Cedars-Sinai Researchers Identify Over 100 Types of Intestinal Fungi
Posted on June 8, 2012
Cedars-Sinai researchers say their examination of the fungi in the intestines suggests an important link between these microbes and inflammatory diseases such as ulcerative colitis. Researchers at Cedars-Sinai's Inflammatory Bowel and Immunobiology Research Institute identified and characterized the large community of fungi inhabiting the large intestine. The research paper was one of several published in a special section on gut microbiota in a recent issue of Science magazine. Microscope images of an intestinal fungus are pictured above and below.
The digestive tract is home to a large number of microorganisms. There are an estimated 100 trillion bacteria residing in the gut. Some are beneficial. They aid in digesting food, produce necessary vitamins and suppress the growth of harmful microbes. Other microorganisms harm the body. They contribute to illnesses such as Crohn's disease, colitis and obesity. Fungus in the gut is even less understood than bacteria. There are at least 100 types of gut fungi.

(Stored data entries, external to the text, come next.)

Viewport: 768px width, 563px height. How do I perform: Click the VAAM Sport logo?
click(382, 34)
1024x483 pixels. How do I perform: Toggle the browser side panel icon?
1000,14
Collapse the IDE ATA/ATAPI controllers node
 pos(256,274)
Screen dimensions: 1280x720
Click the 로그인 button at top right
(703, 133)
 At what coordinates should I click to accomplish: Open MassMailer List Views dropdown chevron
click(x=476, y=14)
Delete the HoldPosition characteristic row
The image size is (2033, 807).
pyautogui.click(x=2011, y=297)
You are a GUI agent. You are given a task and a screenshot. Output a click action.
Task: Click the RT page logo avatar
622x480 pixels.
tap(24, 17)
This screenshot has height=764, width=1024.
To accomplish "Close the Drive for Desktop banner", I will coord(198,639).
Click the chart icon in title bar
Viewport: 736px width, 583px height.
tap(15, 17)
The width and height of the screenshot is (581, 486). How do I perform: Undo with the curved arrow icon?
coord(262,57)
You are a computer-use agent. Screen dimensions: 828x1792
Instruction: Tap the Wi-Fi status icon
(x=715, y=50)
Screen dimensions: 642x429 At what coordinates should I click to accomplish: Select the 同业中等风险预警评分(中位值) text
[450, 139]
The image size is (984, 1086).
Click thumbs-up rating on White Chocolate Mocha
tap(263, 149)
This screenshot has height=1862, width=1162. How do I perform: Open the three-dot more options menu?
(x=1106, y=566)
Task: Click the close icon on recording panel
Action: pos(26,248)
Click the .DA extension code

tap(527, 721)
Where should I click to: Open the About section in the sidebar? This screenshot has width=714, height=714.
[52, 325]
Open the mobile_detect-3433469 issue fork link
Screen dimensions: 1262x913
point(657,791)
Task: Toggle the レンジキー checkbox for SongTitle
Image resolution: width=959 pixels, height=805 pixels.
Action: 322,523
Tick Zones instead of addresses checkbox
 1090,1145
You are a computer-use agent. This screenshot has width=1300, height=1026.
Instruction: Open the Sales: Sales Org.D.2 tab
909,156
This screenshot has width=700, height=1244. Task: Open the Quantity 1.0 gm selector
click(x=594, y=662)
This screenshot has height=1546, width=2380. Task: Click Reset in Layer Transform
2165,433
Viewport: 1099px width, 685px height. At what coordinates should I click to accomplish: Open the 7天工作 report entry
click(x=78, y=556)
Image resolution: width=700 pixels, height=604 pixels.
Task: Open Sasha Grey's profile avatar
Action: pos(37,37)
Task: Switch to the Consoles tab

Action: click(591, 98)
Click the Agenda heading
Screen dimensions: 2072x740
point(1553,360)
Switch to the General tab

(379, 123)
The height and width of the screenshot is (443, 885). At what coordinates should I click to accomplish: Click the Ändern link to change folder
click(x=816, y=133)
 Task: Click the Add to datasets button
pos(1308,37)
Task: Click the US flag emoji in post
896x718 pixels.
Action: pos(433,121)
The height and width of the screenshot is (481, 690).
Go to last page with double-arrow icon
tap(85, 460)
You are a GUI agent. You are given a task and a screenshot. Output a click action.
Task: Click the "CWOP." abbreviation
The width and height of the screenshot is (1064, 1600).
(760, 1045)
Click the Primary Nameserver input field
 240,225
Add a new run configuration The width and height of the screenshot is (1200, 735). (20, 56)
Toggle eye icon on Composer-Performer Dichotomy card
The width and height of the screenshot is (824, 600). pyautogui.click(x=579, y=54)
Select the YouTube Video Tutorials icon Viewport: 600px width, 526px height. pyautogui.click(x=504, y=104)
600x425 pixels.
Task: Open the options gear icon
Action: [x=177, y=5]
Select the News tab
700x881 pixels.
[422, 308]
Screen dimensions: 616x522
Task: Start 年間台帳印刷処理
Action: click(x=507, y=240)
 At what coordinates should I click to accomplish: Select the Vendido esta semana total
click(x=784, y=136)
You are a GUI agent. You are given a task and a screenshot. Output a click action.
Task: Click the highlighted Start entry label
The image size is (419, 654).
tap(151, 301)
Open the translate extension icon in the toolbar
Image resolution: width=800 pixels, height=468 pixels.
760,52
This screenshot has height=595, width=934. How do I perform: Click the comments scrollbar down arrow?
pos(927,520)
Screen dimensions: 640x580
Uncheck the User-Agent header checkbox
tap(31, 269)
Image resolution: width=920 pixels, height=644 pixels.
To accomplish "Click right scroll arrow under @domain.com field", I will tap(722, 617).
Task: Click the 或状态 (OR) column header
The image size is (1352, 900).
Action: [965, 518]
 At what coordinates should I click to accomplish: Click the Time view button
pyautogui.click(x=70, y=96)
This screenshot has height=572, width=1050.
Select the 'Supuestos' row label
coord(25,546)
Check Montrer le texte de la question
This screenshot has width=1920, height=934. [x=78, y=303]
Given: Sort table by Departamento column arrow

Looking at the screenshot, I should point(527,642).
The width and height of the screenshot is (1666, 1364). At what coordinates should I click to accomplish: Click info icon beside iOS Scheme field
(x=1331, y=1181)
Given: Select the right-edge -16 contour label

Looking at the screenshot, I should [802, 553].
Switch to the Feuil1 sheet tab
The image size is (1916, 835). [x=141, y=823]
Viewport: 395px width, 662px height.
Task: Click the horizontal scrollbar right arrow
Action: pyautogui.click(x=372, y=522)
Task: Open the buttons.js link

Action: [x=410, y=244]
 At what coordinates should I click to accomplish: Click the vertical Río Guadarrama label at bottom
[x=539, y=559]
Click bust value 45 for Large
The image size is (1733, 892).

David Underhill, PhD, associate professor and director of the Graduate Program in Biomedical Science and Translational Medicine, who led the study, says, "It's long been recognized that fungi must also exist in the gut, but we're among the first to investigate what types, how many, and whether they're important in disease. We were truly stunned to see just how common fungi are, identifying more than 100 different types."
To determine how fungi contribute to inflammatory disease, the study homed in on a protein called Dectin-1, which is produced by white blood cells and used by the immune system to detect and kill fungi. In an animal model of the disease, researchers found that the protein is important in protecting against inflammation caused by indigenous fungi. The finding has significant implications for human disease, as scientists at the Cedars-Sinai Medical Genetics Institute found a variant of the gene for Dectin-1 that is strongly associated with severe forms of ulcerative colitis.